▶ [Your goal] Copy all records verbatim, images excluded.

Data provided Block Start

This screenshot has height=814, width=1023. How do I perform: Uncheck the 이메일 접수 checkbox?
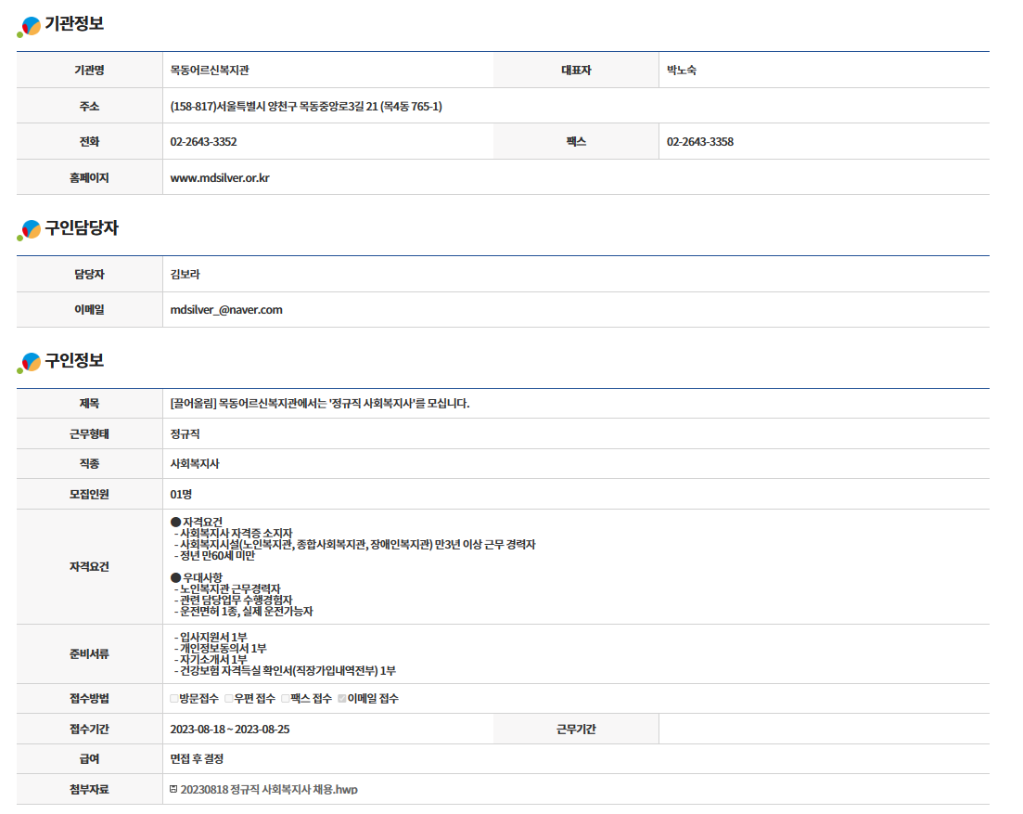[342, 699]
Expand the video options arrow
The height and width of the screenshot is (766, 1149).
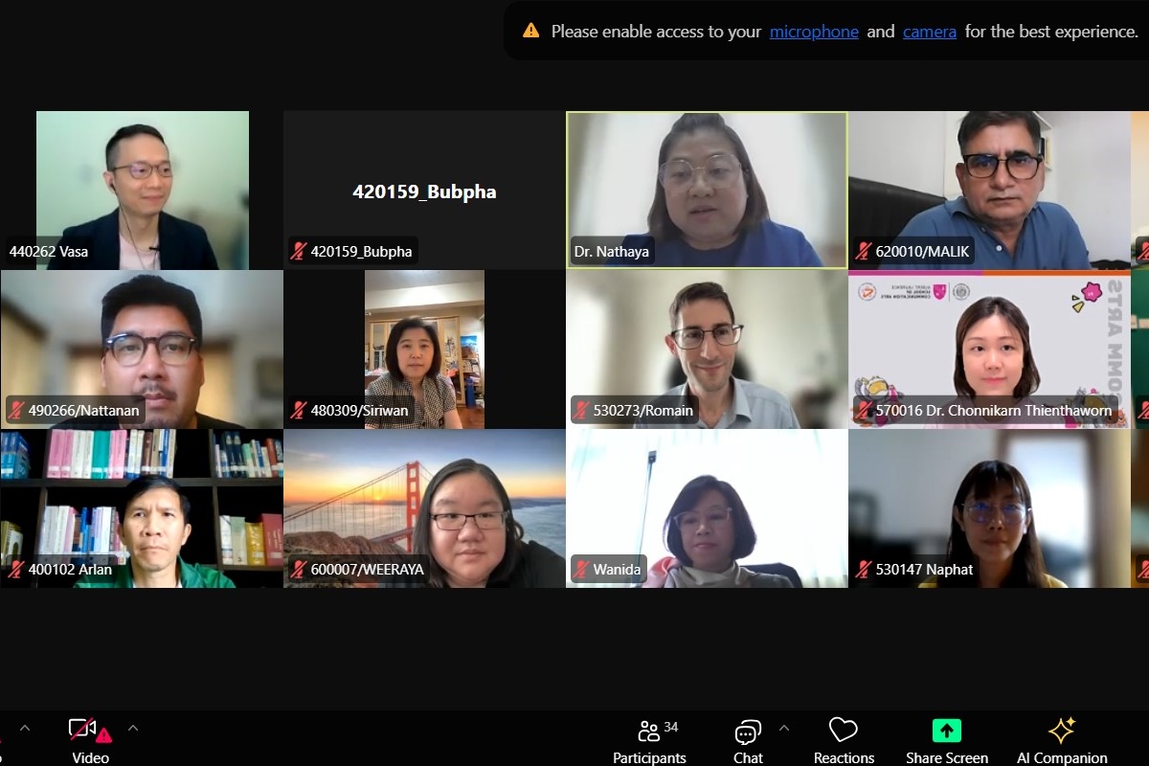133,728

Data provided Block End

▶ [Response to this exercise]
This screenshot has height=814, width=1023. How do I perform: Uncheck the 이메일 접수 checkbox?
[342, 699]
Expand the video options arrow
The height and width of the screenshot is (766, 1149).
133,728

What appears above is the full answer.